**What the task requires**
Take the data below and extract the lines from the one with "This screenshot has height=271, width=482." to the one with "Task: Click the New Folder icon", inclusive, exactly as written.
BEGIN
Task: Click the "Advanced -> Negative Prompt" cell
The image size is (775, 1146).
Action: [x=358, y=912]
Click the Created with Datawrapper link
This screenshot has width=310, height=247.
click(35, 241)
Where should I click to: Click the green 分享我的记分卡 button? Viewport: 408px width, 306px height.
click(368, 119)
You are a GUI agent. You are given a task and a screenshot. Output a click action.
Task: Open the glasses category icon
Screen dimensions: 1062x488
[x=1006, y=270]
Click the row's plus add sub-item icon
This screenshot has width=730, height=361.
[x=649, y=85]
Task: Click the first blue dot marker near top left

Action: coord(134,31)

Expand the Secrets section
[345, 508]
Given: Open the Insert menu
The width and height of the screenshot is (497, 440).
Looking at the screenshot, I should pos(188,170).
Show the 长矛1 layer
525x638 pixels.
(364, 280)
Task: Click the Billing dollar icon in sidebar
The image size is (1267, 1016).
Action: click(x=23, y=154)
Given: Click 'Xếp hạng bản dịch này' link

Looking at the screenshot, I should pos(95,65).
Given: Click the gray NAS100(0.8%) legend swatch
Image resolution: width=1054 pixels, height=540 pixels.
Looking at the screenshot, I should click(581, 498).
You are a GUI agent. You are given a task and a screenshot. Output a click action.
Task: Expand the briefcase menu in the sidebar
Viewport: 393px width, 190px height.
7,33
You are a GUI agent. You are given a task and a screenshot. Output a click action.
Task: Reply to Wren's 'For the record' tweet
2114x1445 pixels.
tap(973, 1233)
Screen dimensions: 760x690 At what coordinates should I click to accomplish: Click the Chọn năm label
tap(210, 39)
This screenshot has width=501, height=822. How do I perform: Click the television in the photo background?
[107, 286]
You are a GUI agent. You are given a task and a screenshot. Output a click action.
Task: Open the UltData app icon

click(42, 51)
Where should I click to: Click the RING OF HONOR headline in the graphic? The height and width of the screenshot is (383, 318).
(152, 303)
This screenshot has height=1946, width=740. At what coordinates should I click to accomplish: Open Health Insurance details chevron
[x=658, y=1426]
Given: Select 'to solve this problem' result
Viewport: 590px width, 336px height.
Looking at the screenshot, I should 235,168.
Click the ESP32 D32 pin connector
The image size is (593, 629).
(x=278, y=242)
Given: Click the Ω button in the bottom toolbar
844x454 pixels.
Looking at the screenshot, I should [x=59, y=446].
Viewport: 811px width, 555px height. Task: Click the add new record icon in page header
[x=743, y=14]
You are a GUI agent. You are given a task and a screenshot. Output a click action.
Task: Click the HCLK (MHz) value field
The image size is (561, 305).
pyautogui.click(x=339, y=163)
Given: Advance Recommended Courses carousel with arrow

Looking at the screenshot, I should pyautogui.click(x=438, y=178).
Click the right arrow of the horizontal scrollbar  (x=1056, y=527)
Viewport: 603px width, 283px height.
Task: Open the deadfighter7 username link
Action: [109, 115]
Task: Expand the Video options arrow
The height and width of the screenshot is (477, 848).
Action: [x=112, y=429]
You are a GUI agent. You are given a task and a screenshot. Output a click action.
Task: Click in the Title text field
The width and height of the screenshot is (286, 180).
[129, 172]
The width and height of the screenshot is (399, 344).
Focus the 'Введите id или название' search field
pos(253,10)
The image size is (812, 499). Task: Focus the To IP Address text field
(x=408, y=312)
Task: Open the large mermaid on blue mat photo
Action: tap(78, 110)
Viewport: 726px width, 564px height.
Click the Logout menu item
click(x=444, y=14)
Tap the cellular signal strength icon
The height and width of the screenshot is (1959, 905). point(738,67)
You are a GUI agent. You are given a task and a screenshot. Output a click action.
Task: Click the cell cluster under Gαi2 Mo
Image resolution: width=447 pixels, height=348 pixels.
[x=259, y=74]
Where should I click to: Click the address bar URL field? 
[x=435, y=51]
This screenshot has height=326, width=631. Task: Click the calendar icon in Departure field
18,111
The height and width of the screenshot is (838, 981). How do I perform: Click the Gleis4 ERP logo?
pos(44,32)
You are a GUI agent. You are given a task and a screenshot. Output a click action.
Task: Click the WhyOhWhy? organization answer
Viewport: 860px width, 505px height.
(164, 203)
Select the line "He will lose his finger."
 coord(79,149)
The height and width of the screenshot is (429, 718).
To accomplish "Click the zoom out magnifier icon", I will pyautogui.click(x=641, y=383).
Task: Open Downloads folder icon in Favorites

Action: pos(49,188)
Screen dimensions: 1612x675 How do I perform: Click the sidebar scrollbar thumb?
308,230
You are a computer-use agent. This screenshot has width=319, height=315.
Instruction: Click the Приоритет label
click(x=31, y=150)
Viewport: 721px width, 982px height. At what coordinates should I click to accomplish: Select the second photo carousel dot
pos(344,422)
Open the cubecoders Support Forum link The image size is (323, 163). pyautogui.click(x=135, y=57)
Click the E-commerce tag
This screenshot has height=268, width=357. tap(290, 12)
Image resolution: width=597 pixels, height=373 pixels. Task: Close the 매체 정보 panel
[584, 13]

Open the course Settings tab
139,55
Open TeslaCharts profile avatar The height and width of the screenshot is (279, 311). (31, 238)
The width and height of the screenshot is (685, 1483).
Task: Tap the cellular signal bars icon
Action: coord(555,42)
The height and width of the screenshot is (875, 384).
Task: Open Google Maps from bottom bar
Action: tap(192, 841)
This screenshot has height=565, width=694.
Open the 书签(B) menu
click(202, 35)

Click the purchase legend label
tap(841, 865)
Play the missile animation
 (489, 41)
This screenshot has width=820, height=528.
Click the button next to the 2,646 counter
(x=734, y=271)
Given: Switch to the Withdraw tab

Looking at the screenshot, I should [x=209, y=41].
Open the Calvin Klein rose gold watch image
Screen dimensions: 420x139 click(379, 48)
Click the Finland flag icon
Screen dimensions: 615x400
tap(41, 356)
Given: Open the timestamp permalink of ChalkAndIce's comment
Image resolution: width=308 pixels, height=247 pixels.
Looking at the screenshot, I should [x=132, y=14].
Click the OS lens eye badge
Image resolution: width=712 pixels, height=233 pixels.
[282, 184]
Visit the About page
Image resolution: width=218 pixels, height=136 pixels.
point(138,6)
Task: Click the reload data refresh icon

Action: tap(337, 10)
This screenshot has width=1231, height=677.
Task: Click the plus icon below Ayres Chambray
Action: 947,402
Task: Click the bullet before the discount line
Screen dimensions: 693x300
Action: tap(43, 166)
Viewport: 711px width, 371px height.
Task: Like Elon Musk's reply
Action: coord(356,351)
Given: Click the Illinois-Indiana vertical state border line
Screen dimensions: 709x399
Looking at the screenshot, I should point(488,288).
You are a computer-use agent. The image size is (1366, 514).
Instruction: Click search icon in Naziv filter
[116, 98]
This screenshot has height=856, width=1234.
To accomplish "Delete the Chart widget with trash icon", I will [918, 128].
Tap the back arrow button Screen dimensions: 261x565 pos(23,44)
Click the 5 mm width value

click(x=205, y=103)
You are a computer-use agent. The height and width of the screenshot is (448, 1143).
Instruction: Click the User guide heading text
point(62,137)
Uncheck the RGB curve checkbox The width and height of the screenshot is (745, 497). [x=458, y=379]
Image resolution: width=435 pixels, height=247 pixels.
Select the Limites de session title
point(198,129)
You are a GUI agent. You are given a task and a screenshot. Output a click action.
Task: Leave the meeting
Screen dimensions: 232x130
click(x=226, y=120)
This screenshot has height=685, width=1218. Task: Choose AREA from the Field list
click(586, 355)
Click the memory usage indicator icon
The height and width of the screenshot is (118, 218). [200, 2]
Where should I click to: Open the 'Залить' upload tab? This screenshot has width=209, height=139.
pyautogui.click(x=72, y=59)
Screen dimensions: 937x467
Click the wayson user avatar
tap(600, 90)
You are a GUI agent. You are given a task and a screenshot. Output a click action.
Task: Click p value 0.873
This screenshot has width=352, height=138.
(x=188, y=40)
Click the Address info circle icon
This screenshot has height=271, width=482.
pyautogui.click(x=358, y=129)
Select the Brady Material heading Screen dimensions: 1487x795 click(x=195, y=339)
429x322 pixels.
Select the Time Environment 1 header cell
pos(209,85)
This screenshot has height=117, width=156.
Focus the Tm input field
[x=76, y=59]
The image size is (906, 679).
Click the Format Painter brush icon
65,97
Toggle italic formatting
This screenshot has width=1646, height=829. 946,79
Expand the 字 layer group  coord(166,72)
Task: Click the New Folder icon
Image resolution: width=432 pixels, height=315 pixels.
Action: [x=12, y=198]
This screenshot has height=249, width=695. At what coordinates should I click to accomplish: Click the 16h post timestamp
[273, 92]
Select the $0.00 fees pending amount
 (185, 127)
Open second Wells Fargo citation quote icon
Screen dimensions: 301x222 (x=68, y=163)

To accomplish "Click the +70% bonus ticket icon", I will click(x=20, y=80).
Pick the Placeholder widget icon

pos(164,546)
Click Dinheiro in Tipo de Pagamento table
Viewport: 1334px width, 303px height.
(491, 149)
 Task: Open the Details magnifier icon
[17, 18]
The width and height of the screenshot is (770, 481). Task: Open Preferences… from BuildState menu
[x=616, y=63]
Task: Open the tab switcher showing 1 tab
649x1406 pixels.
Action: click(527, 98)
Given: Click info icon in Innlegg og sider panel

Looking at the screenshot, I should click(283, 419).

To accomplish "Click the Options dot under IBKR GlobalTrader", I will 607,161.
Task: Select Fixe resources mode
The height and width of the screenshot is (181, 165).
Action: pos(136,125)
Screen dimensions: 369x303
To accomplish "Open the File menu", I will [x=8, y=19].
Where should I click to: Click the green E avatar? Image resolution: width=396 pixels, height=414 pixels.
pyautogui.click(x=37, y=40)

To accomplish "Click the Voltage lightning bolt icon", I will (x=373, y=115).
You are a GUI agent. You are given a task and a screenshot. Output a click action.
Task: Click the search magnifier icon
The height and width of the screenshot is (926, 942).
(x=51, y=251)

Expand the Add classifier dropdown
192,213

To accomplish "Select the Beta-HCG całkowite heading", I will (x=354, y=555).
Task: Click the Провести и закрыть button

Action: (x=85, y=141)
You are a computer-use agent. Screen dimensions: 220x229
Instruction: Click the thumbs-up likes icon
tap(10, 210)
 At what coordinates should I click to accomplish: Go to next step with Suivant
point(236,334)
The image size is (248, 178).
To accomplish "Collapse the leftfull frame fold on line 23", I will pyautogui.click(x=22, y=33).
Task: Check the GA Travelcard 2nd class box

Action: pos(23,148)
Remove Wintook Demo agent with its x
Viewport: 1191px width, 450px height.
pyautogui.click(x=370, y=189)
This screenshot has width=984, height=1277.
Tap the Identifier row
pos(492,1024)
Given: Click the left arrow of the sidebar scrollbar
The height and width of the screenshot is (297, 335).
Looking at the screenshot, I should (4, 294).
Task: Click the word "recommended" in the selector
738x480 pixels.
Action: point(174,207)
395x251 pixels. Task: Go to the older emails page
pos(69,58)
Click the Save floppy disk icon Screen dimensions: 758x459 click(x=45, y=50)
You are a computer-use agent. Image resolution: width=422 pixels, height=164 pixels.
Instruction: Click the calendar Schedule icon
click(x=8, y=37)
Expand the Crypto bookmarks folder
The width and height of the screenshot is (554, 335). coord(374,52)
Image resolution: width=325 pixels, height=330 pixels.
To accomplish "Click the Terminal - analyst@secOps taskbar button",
END
**Task solution**
This screenshot has height=271, width=482.
pyautogui.click(x=358, y=129)
Select the Brady Material heading Screen dimensions: 1487x795 click(x=195, y=339)
429x322 pixels.
Select the Time Environment 1 header cell
pos(209,85)
This screenshot has height=117, width=156.
Focus the Tm input field
[x=76, y=59]
The image size is (906, 679).
Click the Format Painter brush icon
65,97
Toggle italic formatting
This screenshot has width=1646, height=829. 946,79
Expand the 字 layer group  coord(166,72)
Task: Click the New Folder icon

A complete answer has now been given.